Raise your hand if you have ever uttered the question “why did nobody teach us about money and finances in school?”. If your hand is raised (which I’m certain is), you probably finish that statement muttering about the usefulness of Pythagorean theorem or the mitochondria. Don’t worry I’m not inside of your personal thoughts I’ve just heard this question asked repeatedly. It is honestly why I started speaking at different companies and organizations about raising financially responsible children.

Here is the reality, we can’t go back in time and force our teachers, parents or loved ones to educate us about money. But we do have two very good options going forward. The first of which is expanding our own financial knowledge as adults. This topic is one that I will cover in the coming weeks. 

The second road we can travel is making sure that we are fostering an environment where the next generation does learn about personal finance. For companies and organizations, I host a workshop about raising financially responsible children; a topic that I am deeply passionate about. If you haven’t been able to participate in one of these workshops, I wanted to take some time today to share a few ways that you can foster financial learning in the next generation: 

1. Speak Openly About Money: So many of us struggled learning about money growing up because it was such a taboo topic. It was considered rude or impolite to talk about finances, especially around friends and family. But how do you learn and gain knowledge if you aren’t willing to open up about a topic? And how can you help change things for the next generation if you can’t speak comfortably about finances? 

2. Involve the Children in Your life in Financial Activities Take them to the food store and have them help you buy groceries, play store and teach them what goes in to running their own business, or give them an allowance for doing chores around the house (from there you can help them save and/ spend that money) 

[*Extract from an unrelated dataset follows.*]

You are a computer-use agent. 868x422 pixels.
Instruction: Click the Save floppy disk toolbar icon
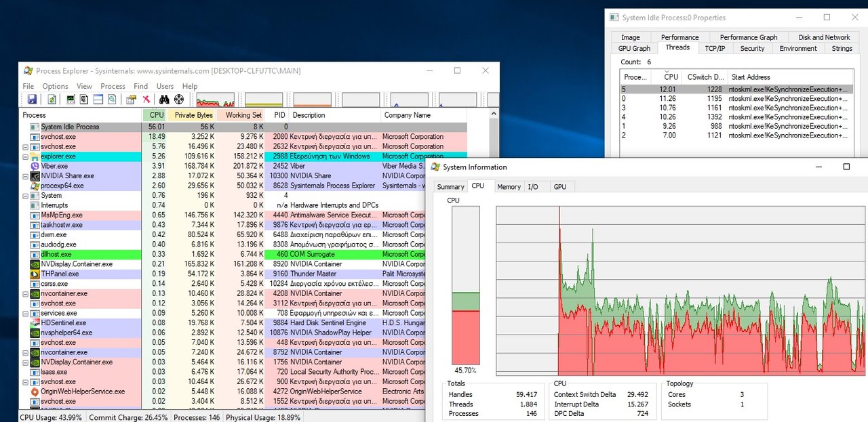click(32, 100)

3. Read Financial Books Together: No, I don’t mean finance textbooks. The best part about the evolution of Amazon, book stores, and libraries is that we now have endless access to books. There are some great options out there to read before bed time. My favorites are Money Ninja, The Berenstein Bears- Dollars and Sense, and The Plastic Rectangle  

Know that creating an environment where financial knowledge can grow takes time and you might not always get it right. But, by trying to speak openly and positively about money you can save those that come after you so much frustration when it comes to their finances.